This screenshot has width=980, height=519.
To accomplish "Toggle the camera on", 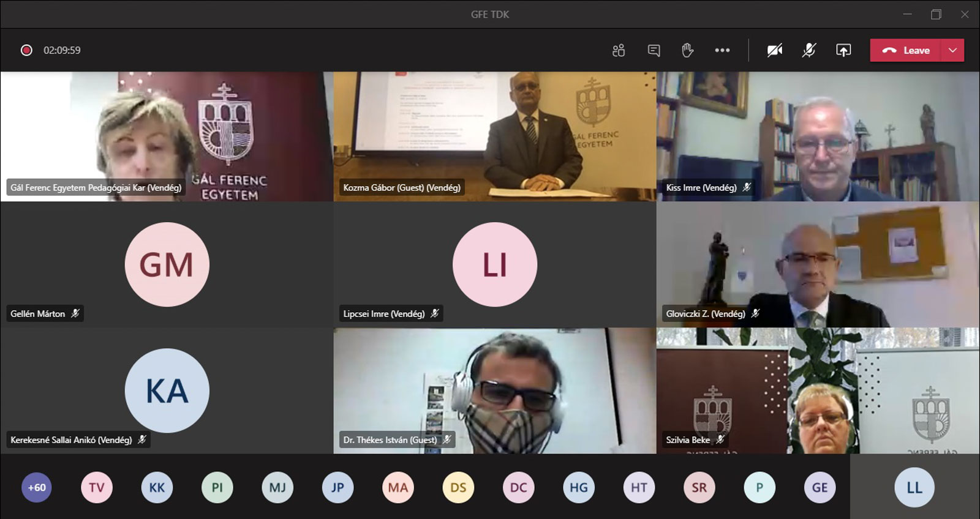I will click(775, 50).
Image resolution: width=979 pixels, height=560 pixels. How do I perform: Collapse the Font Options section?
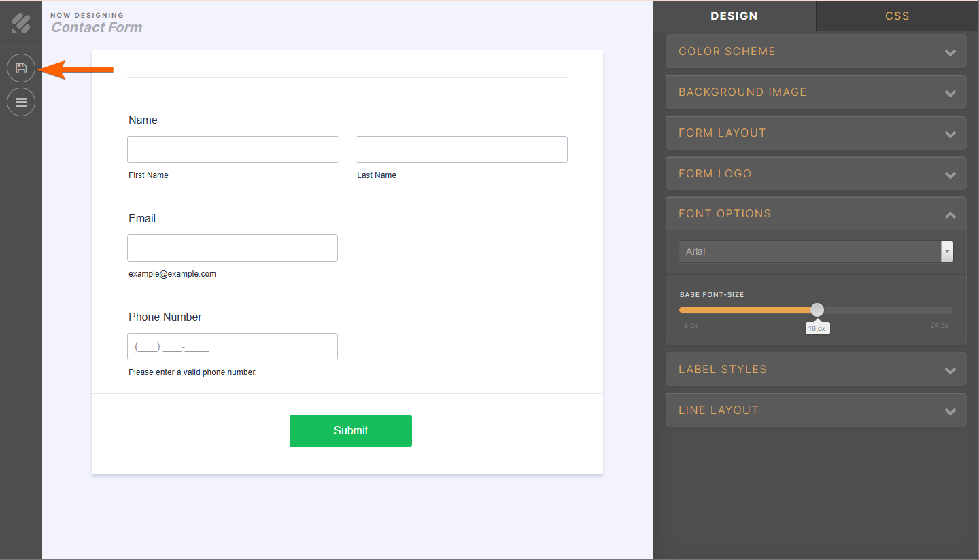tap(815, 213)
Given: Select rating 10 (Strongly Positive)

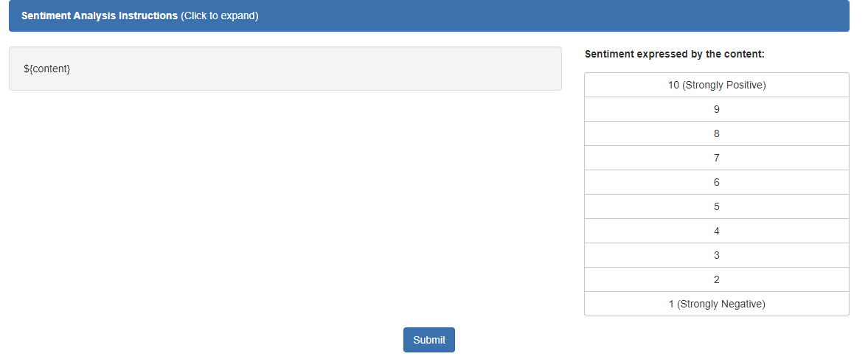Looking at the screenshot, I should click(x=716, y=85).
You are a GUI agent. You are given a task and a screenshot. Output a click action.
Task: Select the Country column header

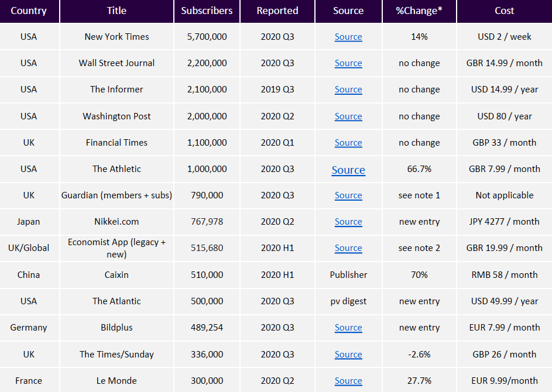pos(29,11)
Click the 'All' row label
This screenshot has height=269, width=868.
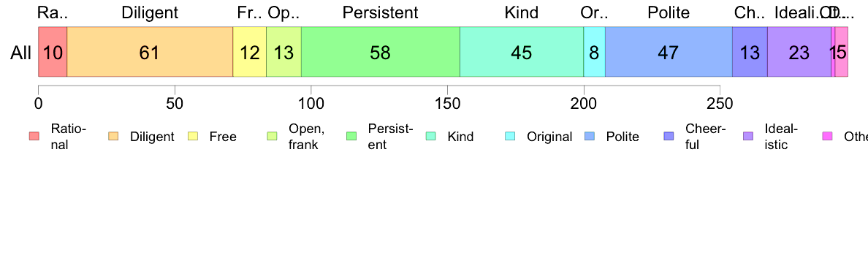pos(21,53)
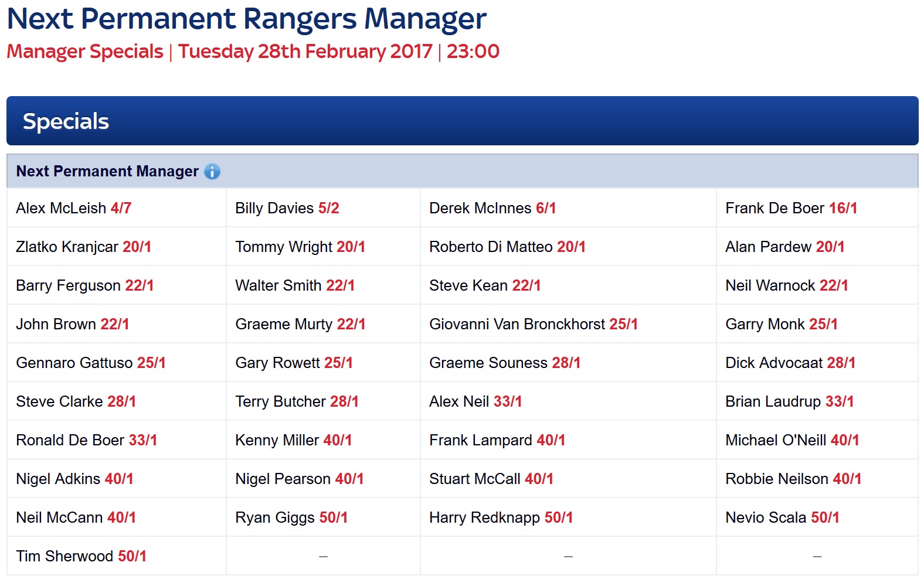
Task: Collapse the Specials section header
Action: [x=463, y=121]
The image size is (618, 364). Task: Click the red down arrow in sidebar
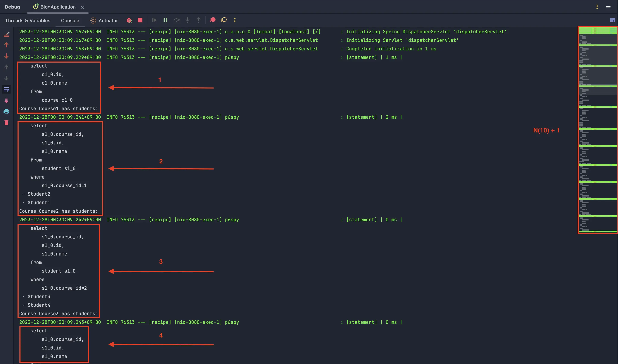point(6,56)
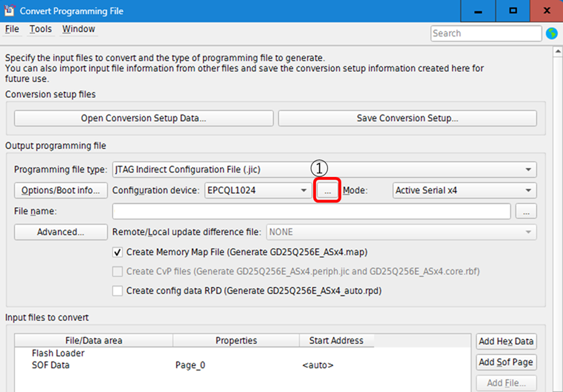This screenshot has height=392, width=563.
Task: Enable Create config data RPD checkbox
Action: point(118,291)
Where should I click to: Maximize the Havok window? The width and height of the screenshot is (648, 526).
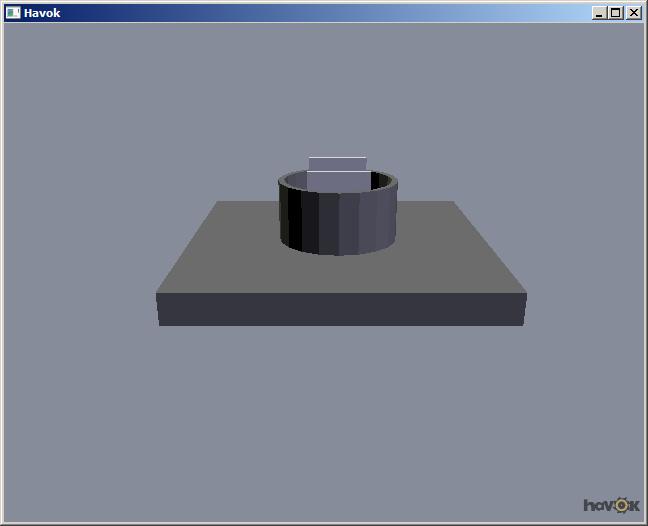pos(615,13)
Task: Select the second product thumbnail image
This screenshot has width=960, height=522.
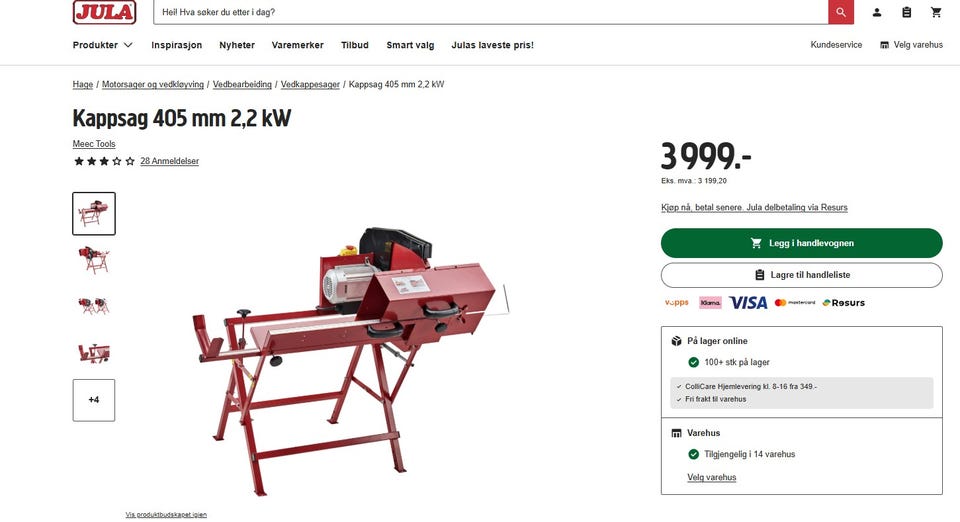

**TASK DIRECTIONS:** Please copy the lines exactly, beginning at the one containing "This screenshot has height=269, width=868." and ending at the last line of the records above, both included, with the pictures left out.

**SOLUTION:**
This screenshot has height=269, width=868.
pos(21,53)
Task: Collapse the Specials section header
Action: [x=463, y=121]
The image size is (618, 364). Task: Click the red down arrow in sidebar
point(6,56)
This screenshot has height=392, width=563.
Task: Enable Create config data RPD checkbox
Action: point(118,291)
Where should I click to: Maximize the Havok window? The width and height of the screenshot is (648, 526).
pos(615,13)
Task: Select the second product thumbnail image
This screenshot has width=960, height=522.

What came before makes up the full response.